I love the Fourth of July holiday. The Fourth, for me, meant trips to the family cabin, a train ride into the mountains with kids and dogs, friends and family. It meant fireworks off the docks, girls piled in the car, folks tailgating, music, boats dotting the dark water, bright little lights circling the barge, the collective “Ohhhs” and “Ahhhhs” of the crowd. It also meant Fireworks in the backyard, kids with sparklers, afternoon BBQs. It means cheesy small town parades with every baseball team and local candidate. Class floats and emergency vehicles whooping their alarms. The Fourth of July was….

Red.

White.

And Blue.

As I pull out the seasonal decorations, ready to hang my red-white-and-blue bunting on my mailbox, I hesitate. For the first time I wonder, what will this bunting say about us? I get a little rush of anger, because the truth is, it could say a lot about us. And the truth is….”They” have hijacked the American Flag. They hijacked it with every jacked up truck that has a tattered flag, along with a “Don’t Tread On Me” sticker in the window and “Let’s Go Brandon” plastered to the bumper. They hijacked red-white-and-blue.
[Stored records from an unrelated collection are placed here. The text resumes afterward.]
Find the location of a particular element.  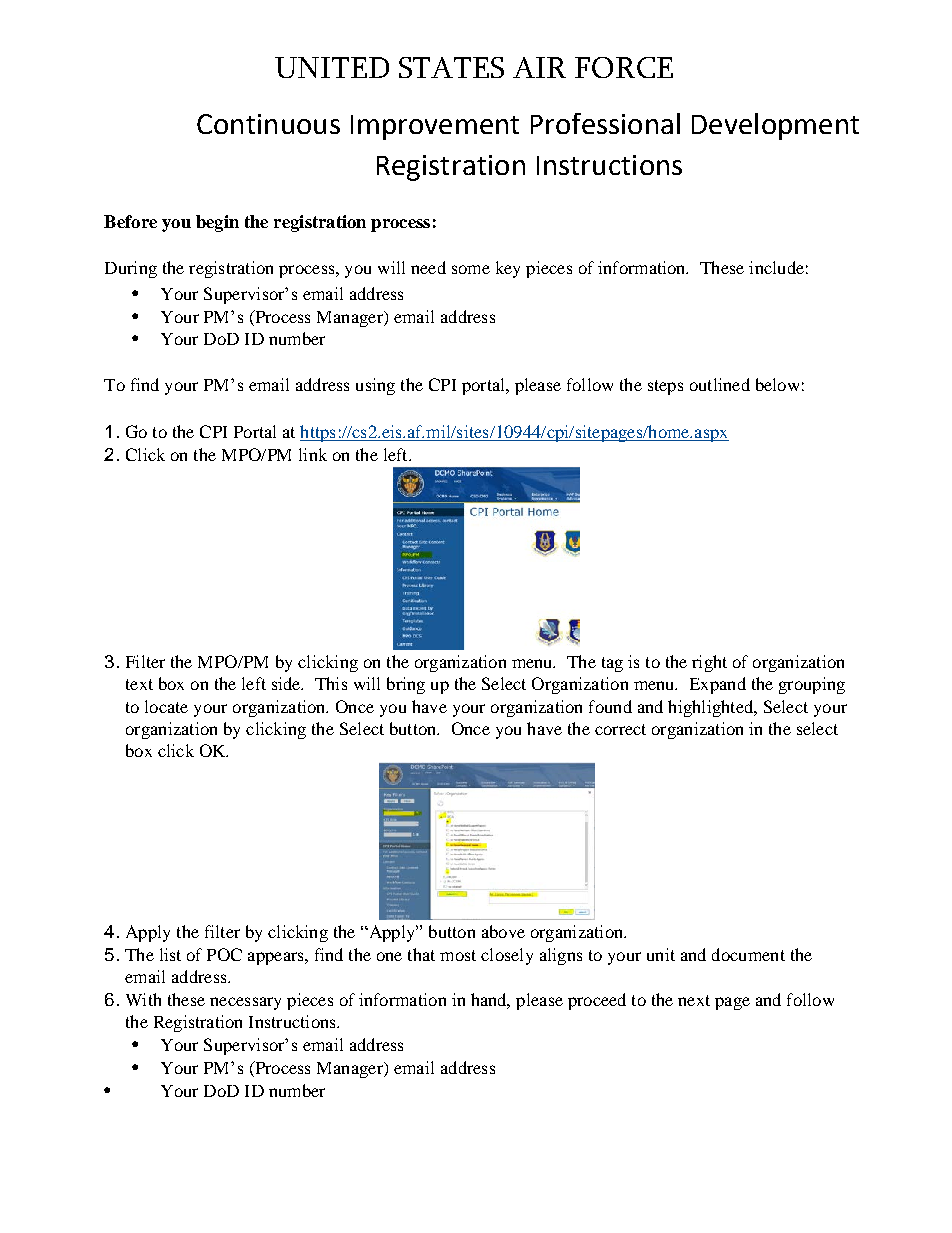

most is located at coordinates (458, 955).
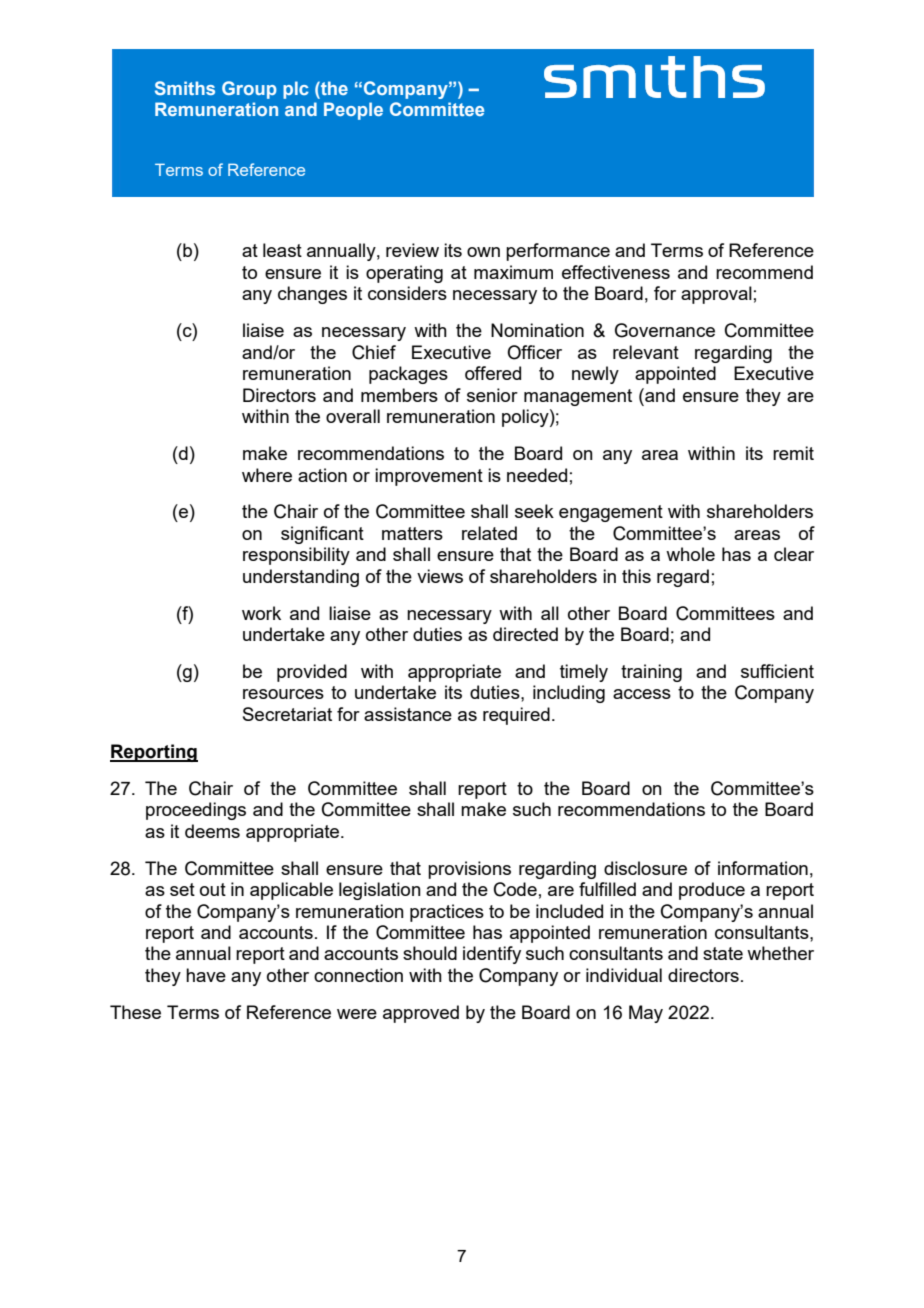  Describe the element at coordinates (493, 373) in the image. I see `offered` at that location.
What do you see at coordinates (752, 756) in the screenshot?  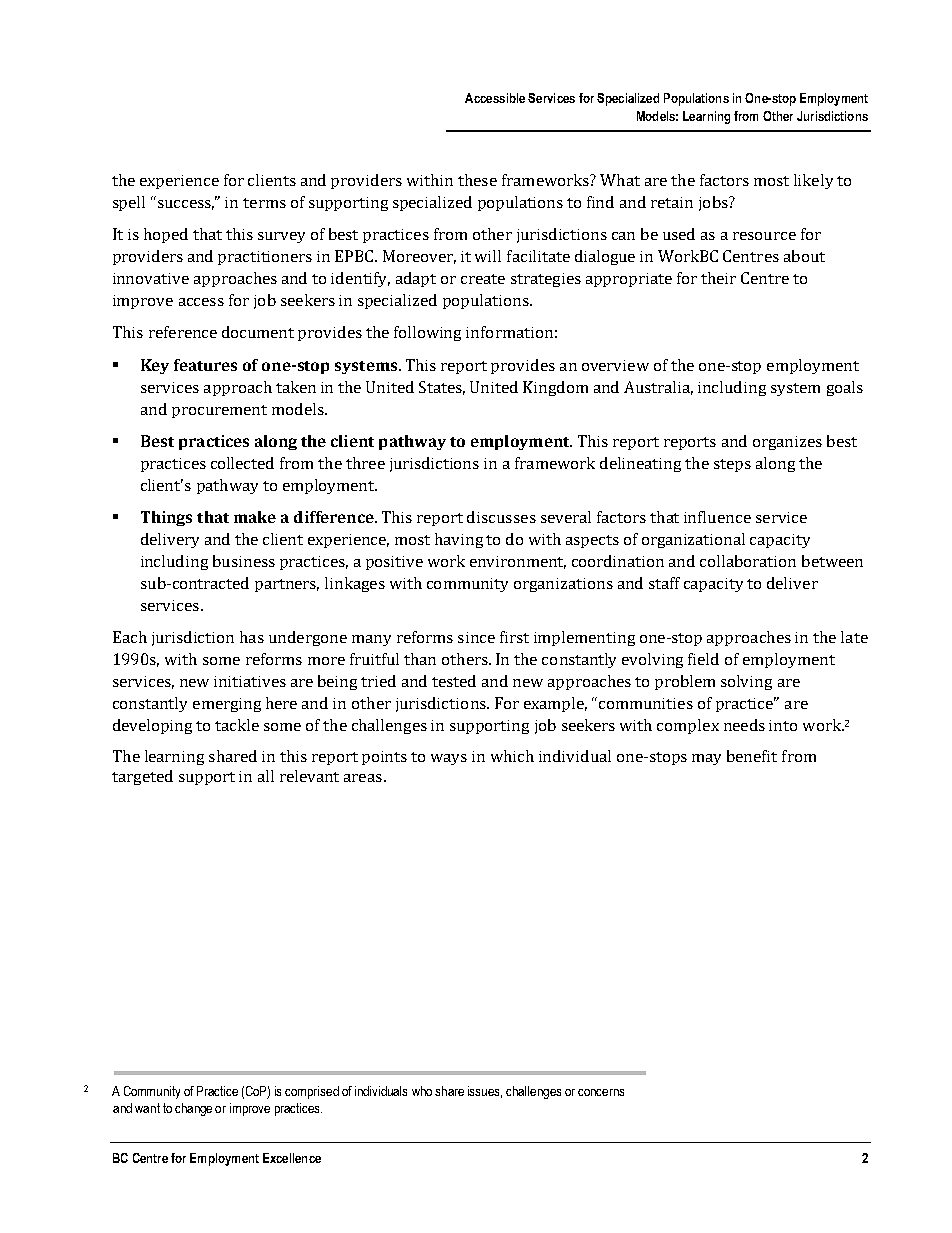 I see `benefit` at bounding box center [752, 756].
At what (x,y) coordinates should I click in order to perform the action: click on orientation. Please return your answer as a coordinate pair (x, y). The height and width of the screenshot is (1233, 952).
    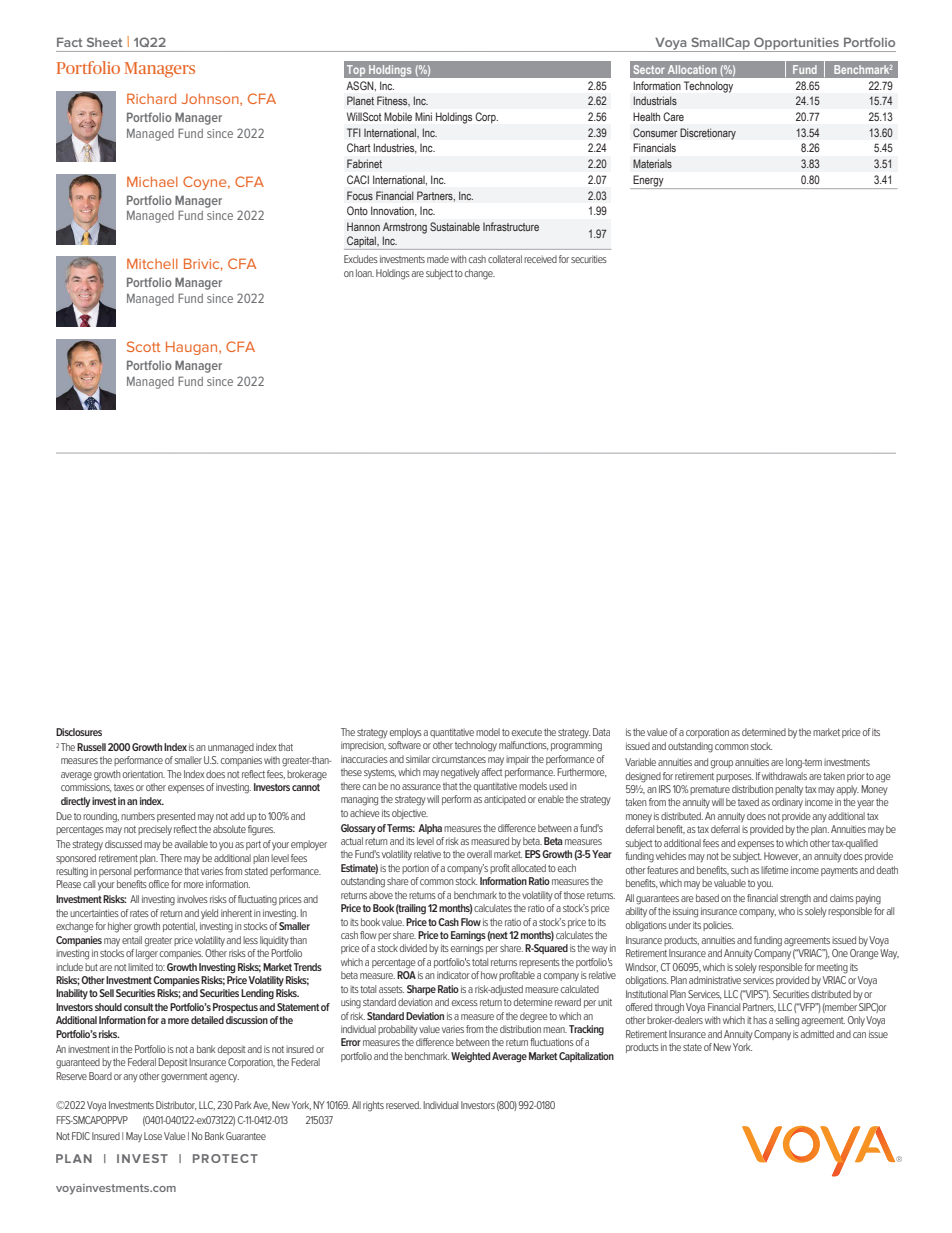
    Looking at the image, I should click on (144, 774).
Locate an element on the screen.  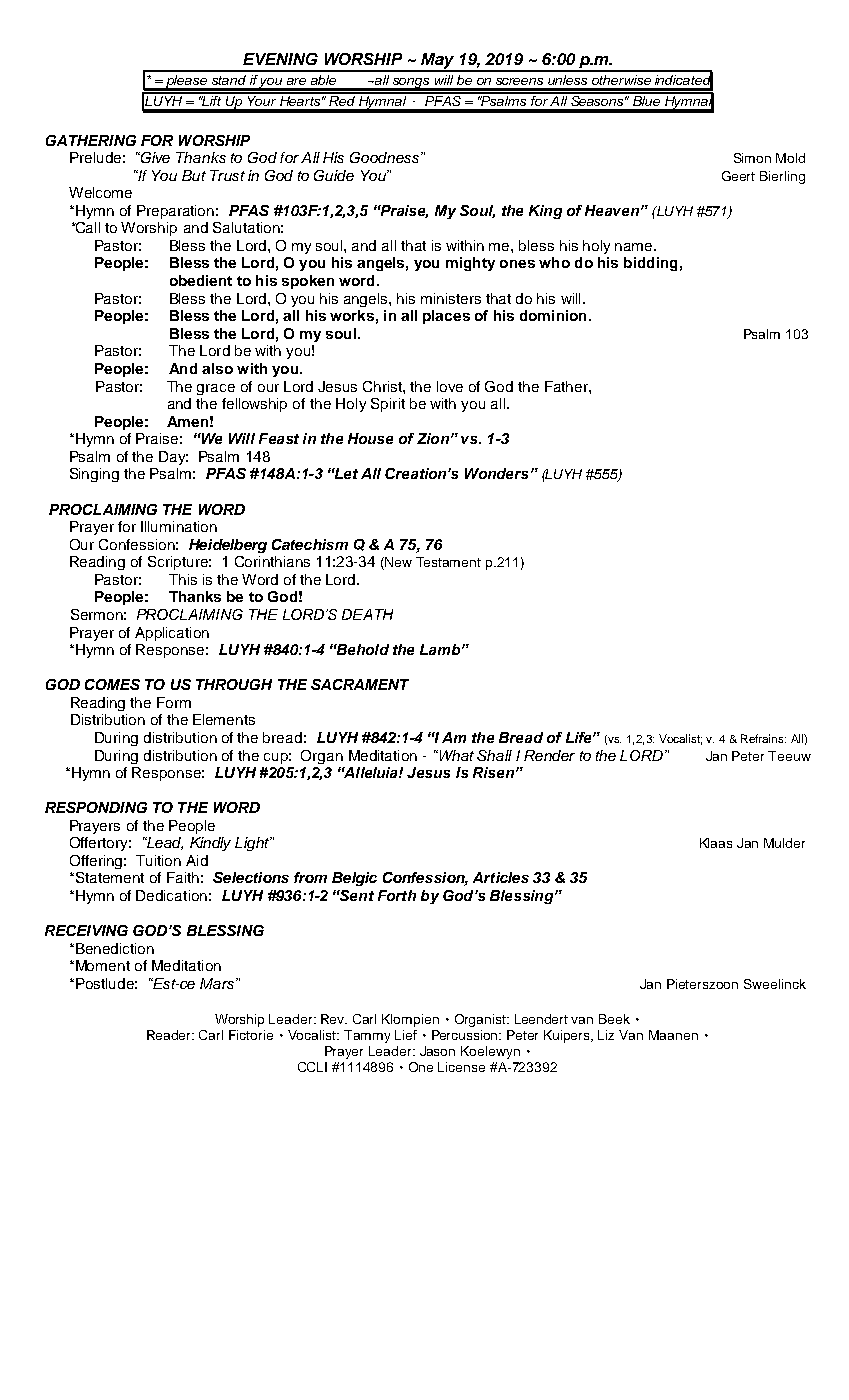
Jason is located at coordinates (437, 1051).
It has been a strange year. It is hard to feel patriotic (and yes, I feel like that word has been hijacked as well) as I follow the Jan. 6 hearings, as I follow the recent Supreme Court rulings, gun control issues. I even think of Fredrick Douglass and how the Fourth of July, so many many years after his famous speech still means something different for Black Lives. I go back and forth. Back and forth. I love history enough to know what it means, what the flag stands for. But this year I decide to give it a break. I am feeling just a little sad. As a friend said, maybe this Fourth will be “just like any other day.”